Erdoğan neredeyse tam tersi istikamette saf tutan bu zihniyet, özde Allah ve İslam düşmanlığını Erdoğan düşmanlığı üzerinden yürüten bu taife, Siyonist İsrail’in barbarca vahşetlerini dahi “Ama Hamas’ta…” cümleleri üzerinden aklayarak utanmadan HAMAS direniş örgütünü ve Gazze’de kendi vatanlarını savunan Kassam Tugayı ve diğer direnişçileri terörist olarak yaftalıyorlar.

Aslında bu güruhun derdi sadece ideolojik ve fikirsel ayrılıklar değil elbette!

Siyonist çete tıpkı ABD ve muhtelif birçok ülkede olduğu gibi, bizim ülkemizde de bu nev’i şahsiyetsizleri ya parayla, ya da başka şeylerle satın alarak mankurtu yapmış ve gerektiğinde aparat olarak kullanmaktadır.

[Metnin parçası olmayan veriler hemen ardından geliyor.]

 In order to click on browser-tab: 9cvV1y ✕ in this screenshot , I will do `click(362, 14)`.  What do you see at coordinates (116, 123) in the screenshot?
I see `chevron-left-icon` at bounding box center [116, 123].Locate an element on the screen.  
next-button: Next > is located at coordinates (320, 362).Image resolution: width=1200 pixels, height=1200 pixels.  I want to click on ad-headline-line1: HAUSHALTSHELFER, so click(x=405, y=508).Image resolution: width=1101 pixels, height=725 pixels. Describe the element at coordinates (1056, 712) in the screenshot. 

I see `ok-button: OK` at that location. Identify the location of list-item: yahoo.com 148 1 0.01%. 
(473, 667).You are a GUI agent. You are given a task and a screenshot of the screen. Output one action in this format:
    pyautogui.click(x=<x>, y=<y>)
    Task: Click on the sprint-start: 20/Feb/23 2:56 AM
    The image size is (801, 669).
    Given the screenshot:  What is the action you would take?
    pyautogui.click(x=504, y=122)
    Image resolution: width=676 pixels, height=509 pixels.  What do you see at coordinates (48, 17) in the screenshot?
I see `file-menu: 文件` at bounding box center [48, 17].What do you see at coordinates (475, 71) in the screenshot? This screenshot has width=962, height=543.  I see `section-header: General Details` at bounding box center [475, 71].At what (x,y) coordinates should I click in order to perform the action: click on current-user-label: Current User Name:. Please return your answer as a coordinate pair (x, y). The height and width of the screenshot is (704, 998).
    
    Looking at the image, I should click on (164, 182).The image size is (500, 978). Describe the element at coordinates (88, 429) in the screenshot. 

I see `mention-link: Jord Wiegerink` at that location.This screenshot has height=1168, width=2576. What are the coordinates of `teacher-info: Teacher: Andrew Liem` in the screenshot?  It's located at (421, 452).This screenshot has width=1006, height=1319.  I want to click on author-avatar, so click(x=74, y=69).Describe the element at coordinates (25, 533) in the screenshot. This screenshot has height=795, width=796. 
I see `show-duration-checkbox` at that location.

Ez cümle; Ülkemizde düşünce özgürlüğü var. Elbette herkes kendi düşünce ve fikirlerine hizmet edebilir. Düşüncesini, ideolojisini sonuna kadar savunabilir. Buna hiç kimsenin itirazı olamaz.

Ancak; Son 10 aylık süreçte, tüm dünyanın gözünün önünde ve canlı yayınlarda izlete izlete masum bebeleri, hamile kadınları ve sivil insanları binlerce ton bombalarla katleden, yakan ve yıkan katil İsrail’i desteklemek veya aklamaya çalışmak asla meşru değildir ve olamaz!

İsrail’i desteklemek bir yana, muhabbet duymak bile soykırım ve katliamlarına ortak olmaktır!

Bu konuda yetkililerimize bir çağrıda bulunmak istiyorum; “Nasıl ki, Almanya ve benzeri Siyonist destekçisi ülkelerde katil İsrail’e karşı çıkmak ve Filistin’e destek vermek suç kapsamında değerlendiriliyor.

Bizim ülkemizde de, İsrail’i desteklemek, övmek ve HAMAS’a terörist demek suç kapsamına alınsın.

 Bahsettiğim her iki konu da çok önemli ve bir an önce adım atılması gereken hususlardır. Zira olası bir bölge ya da dünya savaşında bizi düşmandan önce içimizde ki Siyonist İsraillilerin vuracağından kimsenin şüphesi olmasın.